>>>>
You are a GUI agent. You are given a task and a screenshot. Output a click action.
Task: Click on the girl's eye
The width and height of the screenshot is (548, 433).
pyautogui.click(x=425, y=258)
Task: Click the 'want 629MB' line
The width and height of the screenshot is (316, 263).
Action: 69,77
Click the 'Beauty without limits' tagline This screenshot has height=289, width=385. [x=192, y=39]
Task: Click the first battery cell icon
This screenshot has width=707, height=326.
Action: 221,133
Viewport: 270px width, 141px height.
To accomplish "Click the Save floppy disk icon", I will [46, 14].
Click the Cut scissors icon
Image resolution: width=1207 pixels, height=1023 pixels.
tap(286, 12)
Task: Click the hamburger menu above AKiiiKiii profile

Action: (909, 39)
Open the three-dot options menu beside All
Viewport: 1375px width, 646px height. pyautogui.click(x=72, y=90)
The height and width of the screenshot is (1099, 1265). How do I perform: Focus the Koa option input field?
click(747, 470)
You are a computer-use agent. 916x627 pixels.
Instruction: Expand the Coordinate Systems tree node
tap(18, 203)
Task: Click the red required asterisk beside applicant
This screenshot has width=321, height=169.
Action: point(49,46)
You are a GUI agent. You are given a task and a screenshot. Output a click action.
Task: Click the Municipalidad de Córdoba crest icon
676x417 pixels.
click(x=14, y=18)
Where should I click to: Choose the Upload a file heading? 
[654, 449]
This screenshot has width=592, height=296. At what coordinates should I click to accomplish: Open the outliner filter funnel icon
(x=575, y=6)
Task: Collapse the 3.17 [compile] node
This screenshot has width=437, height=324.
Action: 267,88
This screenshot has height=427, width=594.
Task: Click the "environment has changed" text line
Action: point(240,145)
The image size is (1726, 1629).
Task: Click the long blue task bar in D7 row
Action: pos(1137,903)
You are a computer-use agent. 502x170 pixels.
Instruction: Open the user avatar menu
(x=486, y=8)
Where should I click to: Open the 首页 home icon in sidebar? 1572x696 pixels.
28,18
<<<<
— WHAT TO DO —
Your answer should be the records above, set down exactly.

— OUTPUT —
You are a GUI agent. You are given a task and a screenshot. Output a click action.
Task: Click on the girl's eye
The width and height of the screenshot is (548, 433).
pyautogui.click(x=425, y=258)
Task: Click the 'want 629MB' line
The width and height of the screenshot is (316, 263).
Action: 69,77
Click the 'Beauty without limits' tagline This screenshot has height=289, width=385. [x=192, y=39]
Task: Click the first battery cell icon
This screenshot has width=707, height=326.
Action: 221,133
Viewport: 270px width, 141px height.
To accomplish "Click the Save floppy disk icon", I will [46, 14].
Click the Cut scissors icon
Image resolution: width=1207 pixels, height=1023 pixels.
tap(286, 12)
Task: Click the hamburger menu above AKiiiKiii profile

Action: (909, 39)
Open the three-dot options menu beside All
Viewport: 1375px width, 646px height. pyautogui.click(x=72, y=90)
The height and width of the screenshot is (1099, 1265). How do I perform: Focus the Koa option input field?
click(747, 470)
You are a computer-use agent. 916x627 pixels.
Instruction: Expand the Coordinate Systems tree node
tap(18, 203)
Task: Click the red required asterisk beside applicant
This screenshot has width=321, height=169.
Action: point(49,46)
You are a GUI agent. You are given a task and a screenshot. Output a click action.
Task: Click the Municipalidad de Córdoba crest icon
676x417 pixels.
click(x=14, y=18)
Where should I click to: Choose the Upload a file heading? 
[654, 449]
This screenshot has width=592, height=296. At what coordinates should I click to accomplish: Open the outliner filter funnel icon
(x=575, y=6)
Task: Collapse the 3.17 [compile] node
This screenshot has width=437, height=324.
Action: 267,88
This screenshot has height=427, width=594.
Task: Click the "environment has changed" text line
Action: point(240,145)
The image size is (1726, 1629).
Task: Click the long blue task bar in D7 row
Action: pos(1137,903)
You are a computer-use agent. 502x170 pixels.
Instruction: Open the user avatar menu
(x=486, y=8)
Where should I click to: Open the 首页 home icon in sidebar? 1572x696 pixels.
28,18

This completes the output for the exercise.